To be in privity with a party to a former litigation, a third party must be “so identified in interest with a party to former litigation that he represents precisely the same legal right in respect to the subject matter involved.” Martin v. Am. Bancorporation Ret. Plan, 407 F.3d 643, 651 (4th Cir. 2005) (citing Jones v. SEC, 115 F.3d 1173, 1180 (4th Cir.1997)); cf. Dunlap v. Cottman Transmissions Sys., LLC, 689 Fed.Appx. 188, 189 (4th Cir. 2017) (“The definition of privity is especially broad when, as here, res judicata is invoked against a plaintiff who has repeatedly asserted essentially the same claims against different defendants.”). It is well-established in the Fourth Circuit that subsidiaries are in privity with their parent companies for purposes of res judicata. See Saudi v. V. Ship Switzerland, S.A., 93 Fed.Appx. 516, 520 (4th Cir. 2004) (“We have no trouble concluding that Automar was in privity with its wholly-owned subsidiary Osprey for the purposes of claim preclusion”). Warren admits that “Piedmont [is] a subsidiary company of American Airlines Group,” (Doc. No. 9 at 10), and she offers no legal grounds for this Court to ignore controlling precedent. Accordingly, Piedmont and American Airlines Group are in privity as parent and subsidiary corporations, and, in light of Warren I, the doctrine of res judicata bars Warren's state law claims.

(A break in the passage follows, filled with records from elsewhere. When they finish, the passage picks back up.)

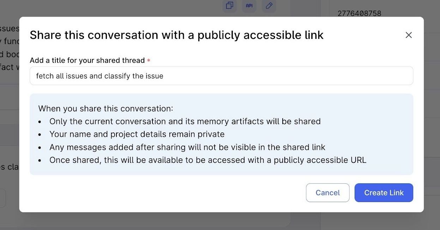This screenshot has height=230, width=440.
Task: Select the 'Add a title' field label
Action: point(87,60)
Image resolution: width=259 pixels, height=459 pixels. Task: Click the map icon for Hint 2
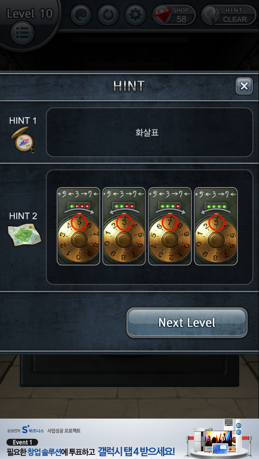24,235
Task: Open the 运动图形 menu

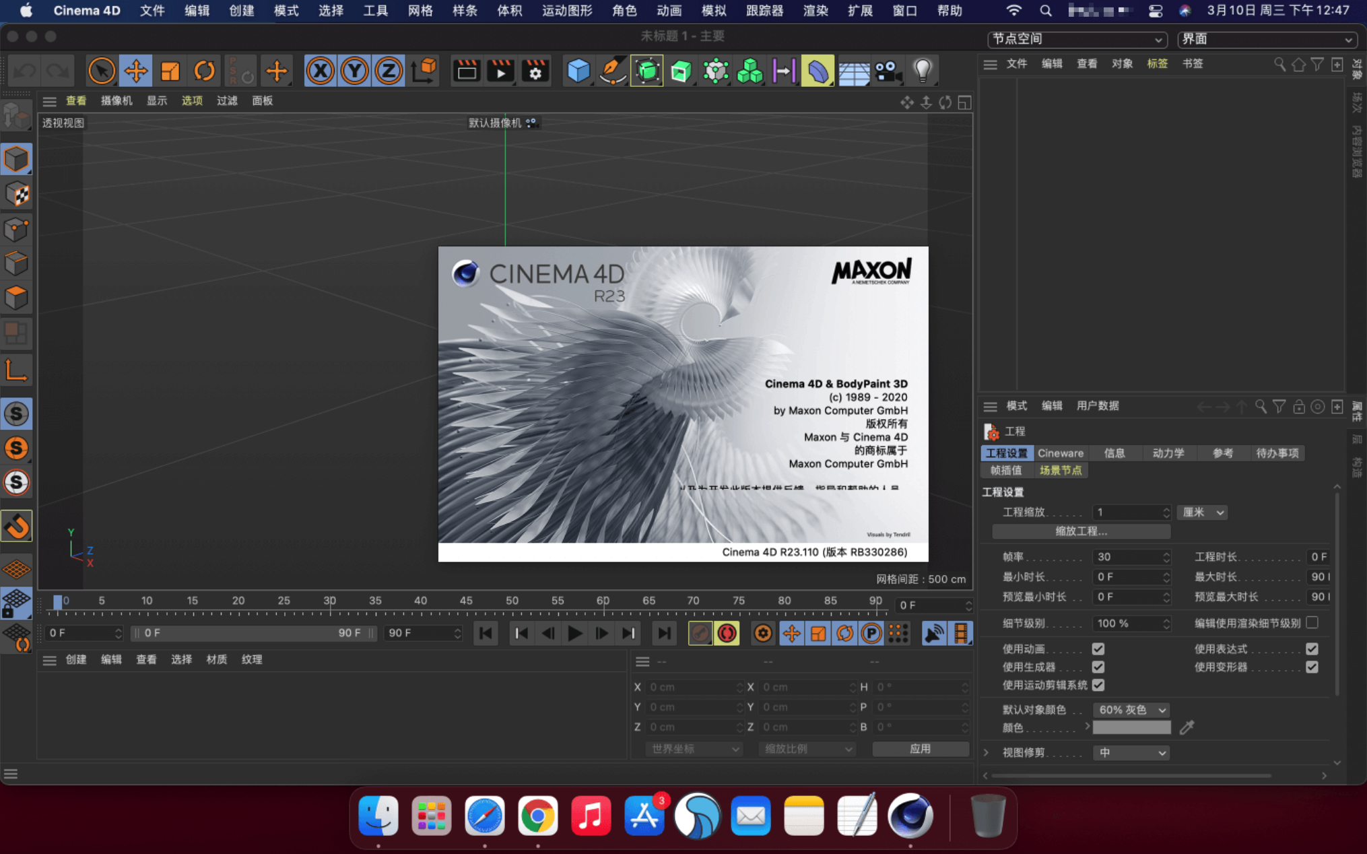Action: (566, 11)
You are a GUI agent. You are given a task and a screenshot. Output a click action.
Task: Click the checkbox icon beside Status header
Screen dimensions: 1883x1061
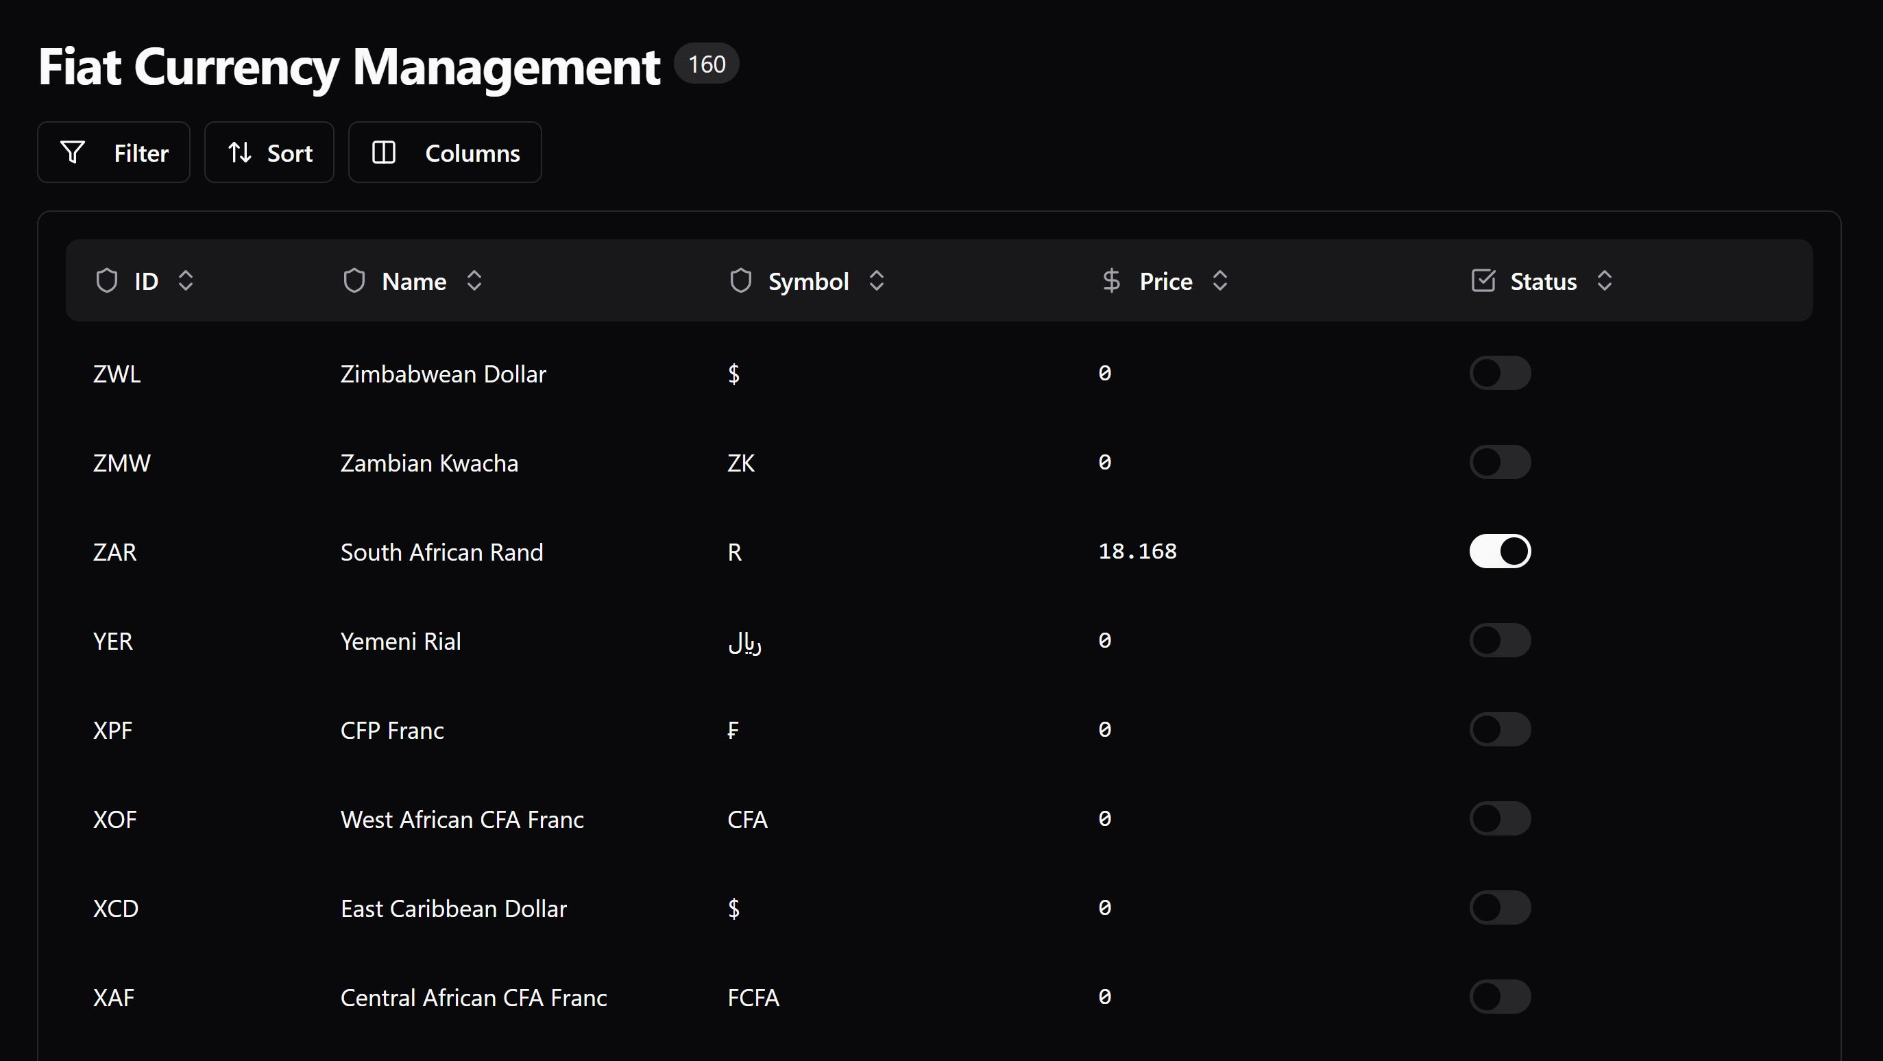(x=1483, y=281)
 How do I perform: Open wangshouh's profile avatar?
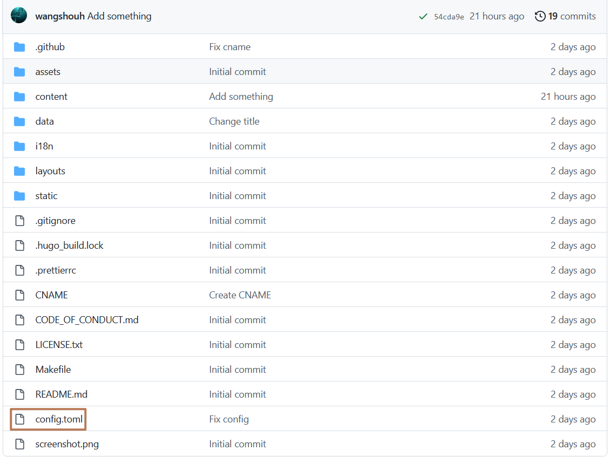pos(18,16)
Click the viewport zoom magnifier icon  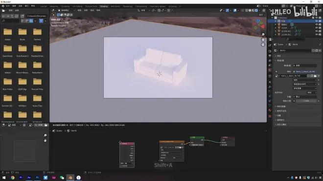point(263,34)
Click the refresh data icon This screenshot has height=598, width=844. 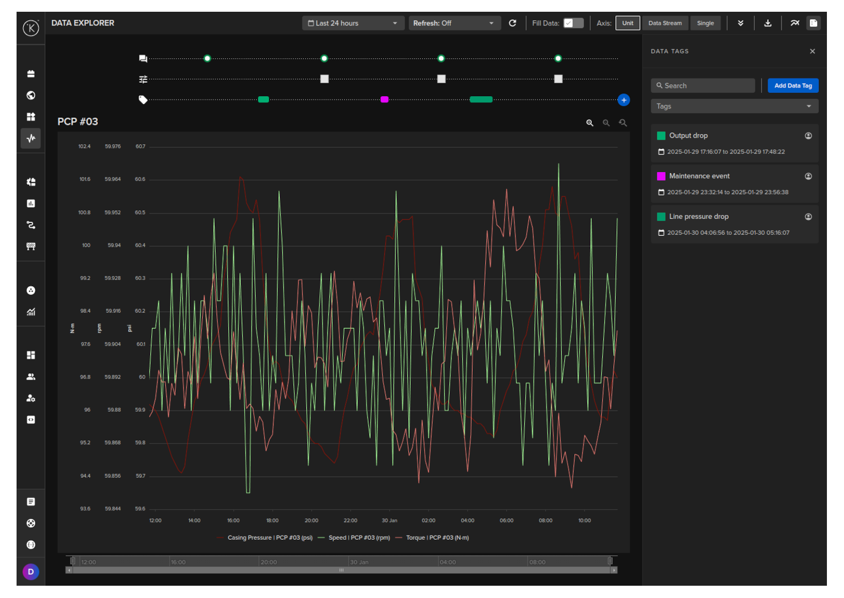(x=512, y=23)
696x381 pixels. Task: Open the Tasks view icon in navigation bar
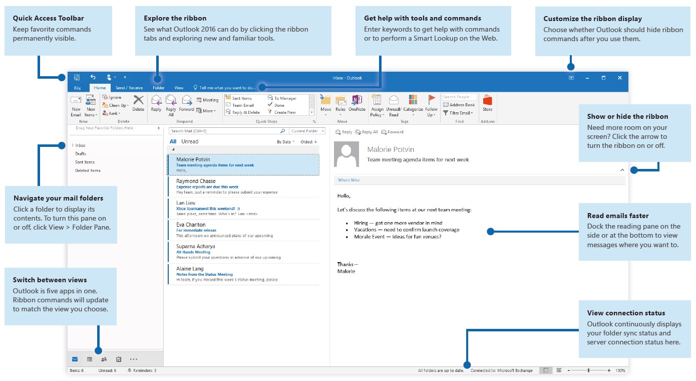click(x=119, y=359)
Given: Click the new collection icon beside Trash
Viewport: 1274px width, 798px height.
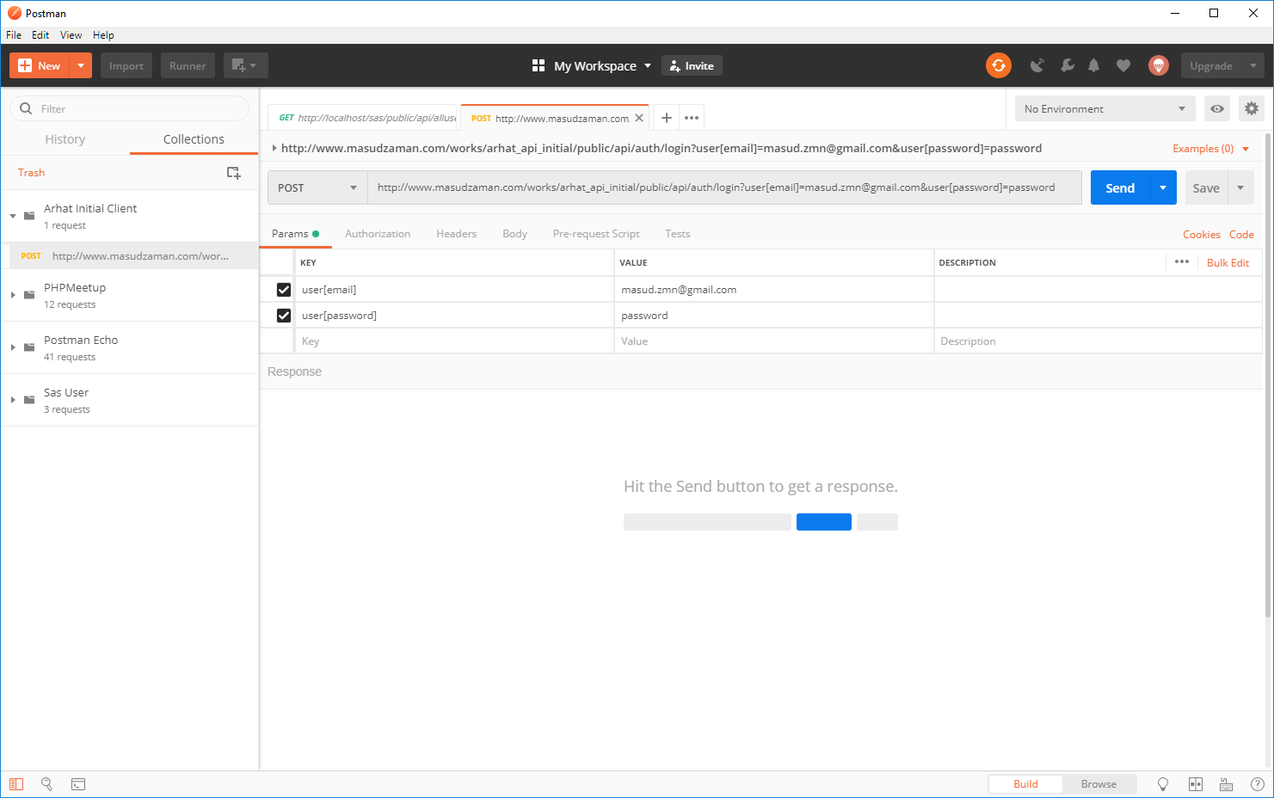Looking at the screenshot, I should (233, 173).
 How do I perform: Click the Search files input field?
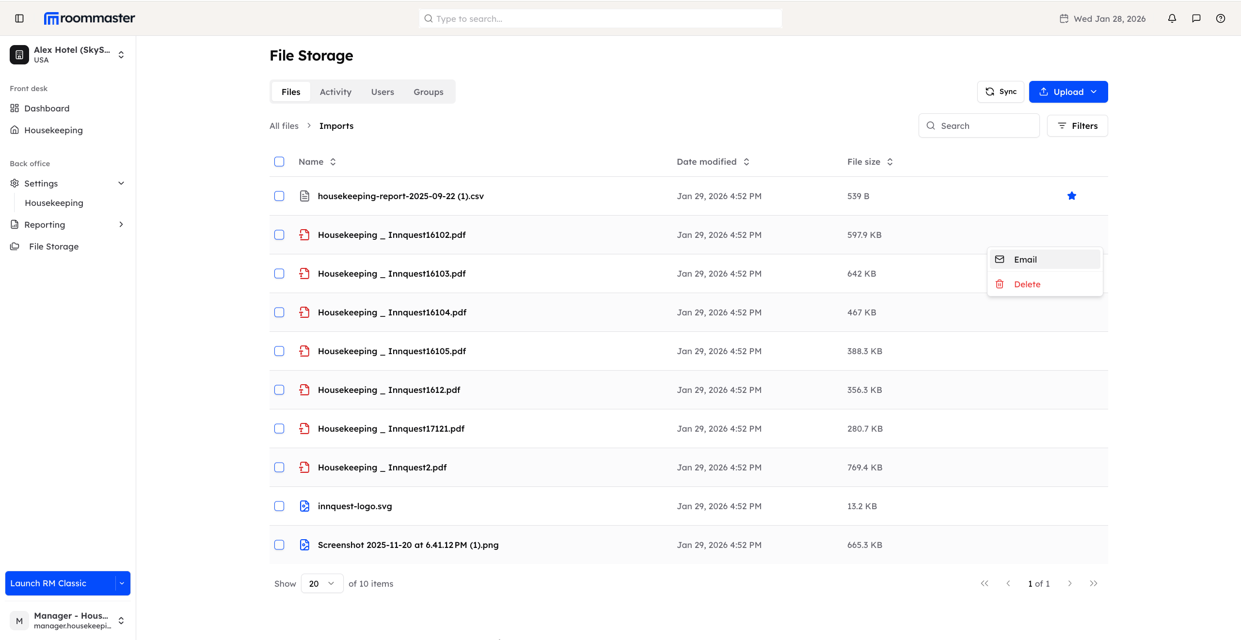coord(979,125)
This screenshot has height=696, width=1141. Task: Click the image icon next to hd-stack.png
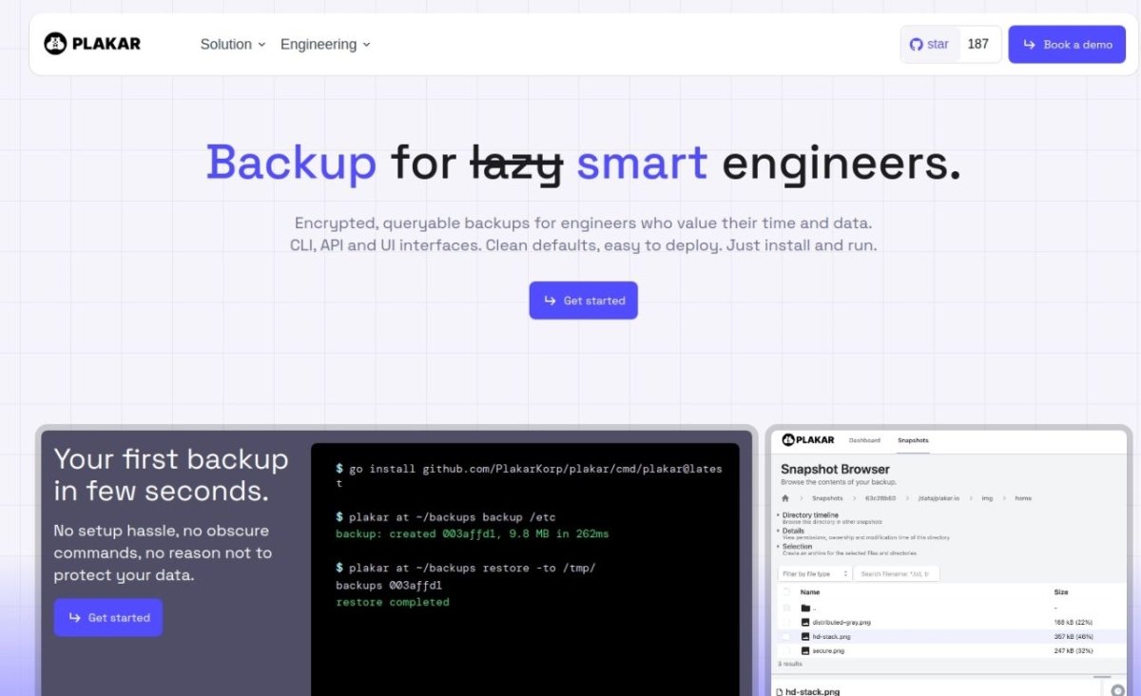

See also Hepburn v. Nat'l Ctr. on Institutions & Alternatives, Inc., 409 F.Supp.2d 639, 642 (D. Md. 2006), aff'd sub nom. Hepburn ex rel. Hepburn v. Nat'l Ctr. on Institutions & Alternatives, Inc., 220 Fed.Appx. 216 (4th Cir. 2007) (“The relationship between [the two companies] is that of parent and subsidiary, which is sufficient to establish privity between the parties.”); Mas Assocs., LLC v. Venick, No. SAG-22-03195, 2023 U.S. Dist. LEXIS 112405, at *14 (D. Md. June 28, 2023) (“[A] corporation and its wholly owned subsidiary are in privity for purposes of res judicata.”); Barrett v. PAE, Inc., Civil Action No. 1:21-cv-00107 (RDA/JFA), 2022 U.S. Dist. LEXIS 28404, at *18 (E.D. Va. Feb. 16, 2022) (“A wholly owned subsidiary is considered in privity with its parent company when applying res judicata principles.”); Ultra-Mek, Inc. v. United Furniture Indus., No. 1:18CV281, 2021 U.S. Dist. LEXIS 60685, at *19 (M.D. N.C. Mar. 30, 2021) (“A parent company and its subsidiary are in privity for purposes of claim preclusion.”); Burrs v. United Techs. Corp., No. 1:18-CV-491, 2018 U.S. Dist. LEXIS 187929, at *6 (M.D. N.C. Nov. 2, 2018) (“The parent-subsidiary relation establishes a sufficient commonality of interest to meet the privity requirement.”).
IV. CONCLUSION
IT IS, THEREFORE, ORDERED that:
1. The M&R, (Doc. No. 8), is ADOPTED;
2. Defendant Piedmont Airlines Inc.'s Motion to Dismiss, (Doc. No. 4), is GRANTED; and
3. Warren's Complaint, (Doc. No. 1-2), is DISMISSED WITH PREJUDICE.
The Clerk is directed to close this case.